What they will share, on the other hand, is the good that we did them – that they are actually left with a functioning multi-ethnic constitutional democracy and a good chance at civil peace and rebuilding their economy. Moreover, the requisite system of ethnic checks and balances, together with such democratic principles and institutions as they are able to keep, should assure a wider distribution of the economic benefit of the oil economy than Iraq has ever managed to achieve before, or is likely to achieve under any other government arrangement. This distribution, though it will surely be far from perfect, nonetheless makes it much more likely that Iraq will end up on a genuine modernization and development path, as a more widespread distribution of capital makes it more likely that at least some of it will end up in the hands of people who use it to start domestic business and educate their children.

It is, of course, to be hoped that, if the Iraqi leaders refuse to see reason, the U.S. will never act on such a barbaric policy. The probability of this is, unfortunately, the greatest threat to peace in the nation. If the Iraqis come to believe that we are not the villains we are trying to appear, then we are back where we started, and all hope for peace or democracy is lost.

So we are faced with this question: “Can we present a credible appearance of following the policy described here if we do not intend to follow through on it?” I hope so. Because if we can not, then we are presented with a far more difficult dilemma. We can actually adopt this policy, and hope for reason. Or we can behave in a decent and moral manner, and watch the nation descend into a genocidal civil war, knowing full well that it was our initial invasion that set it off.

4th February 2008

10:00pm: Solving the Unsolvable In Iraq
I have maintained from before the start of the current occupation of Iraq, and consistently ever since, that there is simply no possible outcome of ousting the previous regime that is not disastrous for the U.S. and the stability of the region. This is because the Shiite majority is not interested in democracy, but in a government that follows the law of the Shia – in a rule of Ayatollahs, like that of Iran. 

This also explains the intransigence of the factions within the negotiation to create a new government. If there is a civil was, the Shiites believe, correctly, that they will ultimately win it, and impose a Shiite regime over the region in much the same way that the Sunnis previously imposed rule on them, albeit a secular rule. Conversely, the Sunnis are justifiably reluctant to accept any agreement in which their rights are not set in stone and militarily defensible.

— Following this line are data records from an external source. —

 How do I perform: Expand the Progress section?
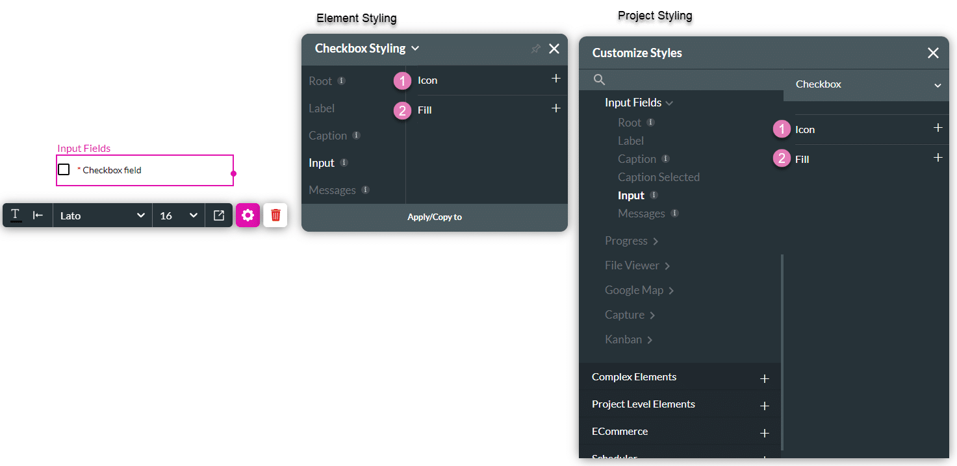click(625, 241)
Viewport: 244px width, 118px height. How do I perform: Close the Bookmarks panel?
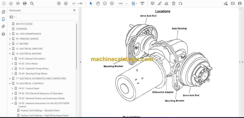pos(74,10)
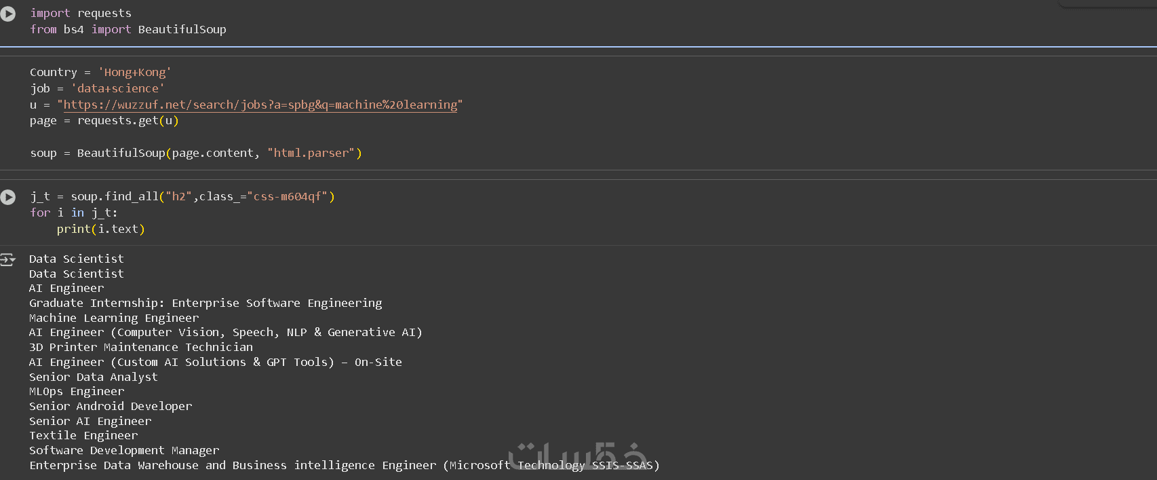Click the '3D Printer Maintenance Technician' output line
This screenshot has width=1157, height=480.
[141, 347]
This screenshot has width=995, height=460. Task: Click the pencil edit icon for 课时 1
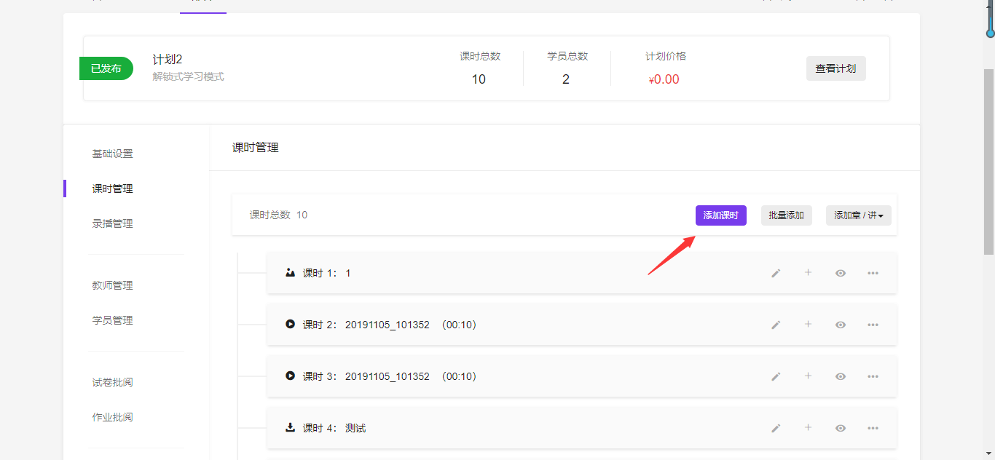pyautogui.click(x=776, y=273)
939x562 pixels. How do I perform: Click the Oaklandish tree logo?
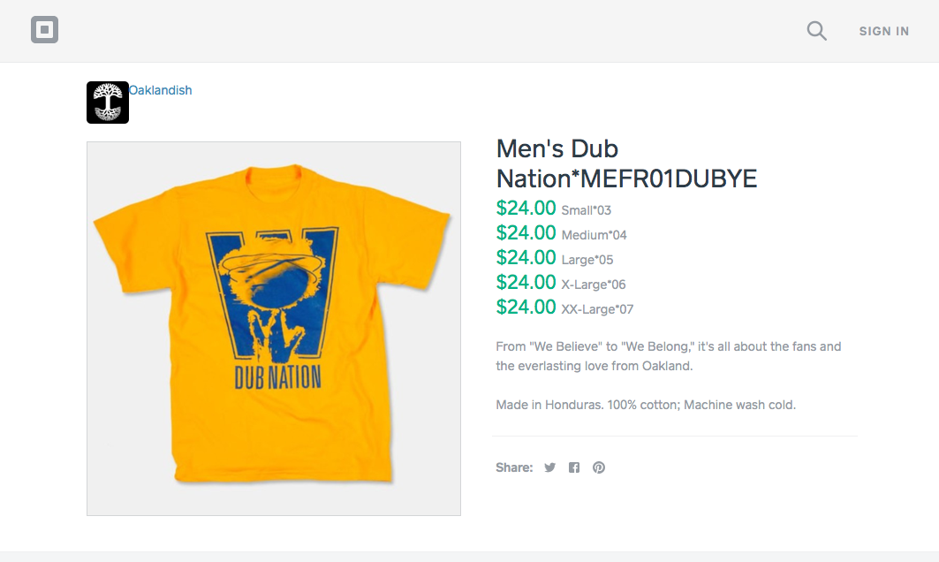tap(108, 103)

The Sunni, unlike the Shiites, have a history and a belief system that supports separation of secular from religious authority, going back to the early Caliphate government founded shortly after the death of the Prophet. Shiite support for religious government has equally deep historical roots, and is bound up with its origin as a distinct tendency within Islam. (Shiites believe that the true leadership of Islam, both civil and religious, is in the descendants of Muhammad and their delegates, and not with the secular leadership (including the early Caliphs) that arose distinct from the religious leadership). Secularist views also exist within Shia, but mainly within the better-educated and more Westernized groups -- groups more prominent in Iran than in Iraq, yet still unsuccessful there.

I was wrong. In actuality, there is a path to stable multi-ethnic democracy within Iraq, a path that is simple, workable, and reliable. America can create the conditions that make it likely that Iraq will follow this path by means of policies we can adopt unilaterally. These policies would allow us to withdraw our own forces quickly, and (probably) leave behind a land at peace with a functioning government that could get on with rebuilding the nation – a government with a debt to America sufficient to make it likely to retain an overall outlook favorable to the U.S.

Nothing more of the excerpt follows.